While wanting to be faithful to the Russian tradition of icon painting, Ludmila Pawlowska seeks a new way of expressing what Matisse (when he discovered icons) termed “luminosity and devotion.” Her own Orthodox faith and cultural heritage (she was born in Kazakhstan and has been influenced by art movements in Sweden, where she lives) shape her exploration. “God is not an idea, and praying is not an exercise to improve our idea of God,” she says. She calls an icon a kind of prayer—“the cultivation of the awareness of God’s actual presence.”
He peoples the darkness with stars: Eyes in all that vastness. He stores sunlight in his tabernacle Meting out each day enough to gladden The trees and moons with their changing Colors. Vestments over land and sea.
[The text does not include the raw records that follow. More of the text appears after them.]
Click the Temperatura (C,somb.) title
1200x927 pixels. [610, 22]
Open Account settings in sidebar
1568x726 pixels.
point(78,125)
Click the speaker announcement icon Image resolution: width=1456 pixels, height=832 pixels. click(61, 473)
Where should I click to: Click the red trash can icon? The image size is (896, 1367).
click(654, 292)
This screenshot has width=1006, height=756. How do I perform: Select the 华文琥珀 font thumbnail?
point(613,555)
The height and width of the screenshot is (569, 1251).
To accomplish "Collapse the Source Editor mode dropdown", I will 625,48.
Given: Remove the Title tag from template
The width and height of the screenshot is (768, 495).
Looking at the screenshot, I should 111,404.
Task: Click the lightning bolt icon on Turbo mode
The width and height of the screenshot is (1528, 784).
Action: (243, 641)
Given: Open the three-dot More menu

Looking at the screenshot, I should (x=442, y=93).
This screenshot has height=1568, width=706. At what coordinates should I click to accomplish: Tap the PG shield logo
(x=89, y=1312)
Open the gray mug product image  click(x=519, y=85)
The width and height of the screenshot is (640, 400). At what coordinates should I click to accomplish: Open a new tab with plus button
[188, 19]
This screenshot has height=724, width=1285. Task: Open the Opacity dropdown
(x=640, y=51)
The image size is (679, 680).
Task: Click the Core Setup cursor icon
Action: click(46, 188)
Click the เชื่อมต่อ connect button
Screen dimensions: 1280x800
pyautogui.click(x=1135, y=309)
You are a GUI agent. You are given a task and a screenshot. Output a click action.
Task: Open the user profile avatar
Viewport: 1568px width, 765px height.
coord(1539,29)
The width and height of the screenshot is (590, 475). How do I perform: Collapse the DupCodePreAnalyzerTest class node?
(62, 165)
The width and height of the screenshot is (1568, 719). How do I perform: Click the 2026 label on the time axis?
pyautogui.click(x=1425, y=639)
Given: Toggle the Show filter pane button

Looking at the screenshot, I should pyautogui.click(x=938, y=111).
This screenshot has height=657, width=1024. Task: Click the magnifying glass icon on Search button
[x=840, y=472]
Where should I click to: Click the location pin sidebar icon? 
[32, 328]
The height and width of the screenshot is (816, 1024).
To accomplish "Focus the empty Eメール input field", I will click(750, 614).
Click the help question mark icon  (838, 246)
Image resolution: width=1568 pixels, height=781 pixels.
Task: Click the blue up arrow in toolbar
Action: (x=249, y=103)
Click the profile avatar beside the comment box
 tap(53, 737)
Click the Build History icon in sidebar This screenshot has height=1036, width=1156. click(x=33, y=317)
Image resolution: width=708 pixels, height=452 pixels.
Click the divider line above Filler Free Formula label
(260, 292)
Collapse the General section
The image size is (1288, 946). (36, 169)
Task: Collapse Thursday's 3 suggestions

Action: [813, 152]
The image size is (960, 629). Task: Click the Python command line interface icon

Space is a trellis in his garden. He scatters organelles, pods, bulbs, Protozoa, spermatozoa, ovaries All bursting into blossom. Every womb Awaits the coronation of its birth. Stone fruits and star apples.
The universe plays his tune-book. He breathes sacred airs Obbligatos, cantatas, Sephardic chants. The seasons speak through him: The timbrels of spring, the blare of high summer, Fall’s blue cello, winter’s gusty pipe organ. Angel rapture and our plainsong.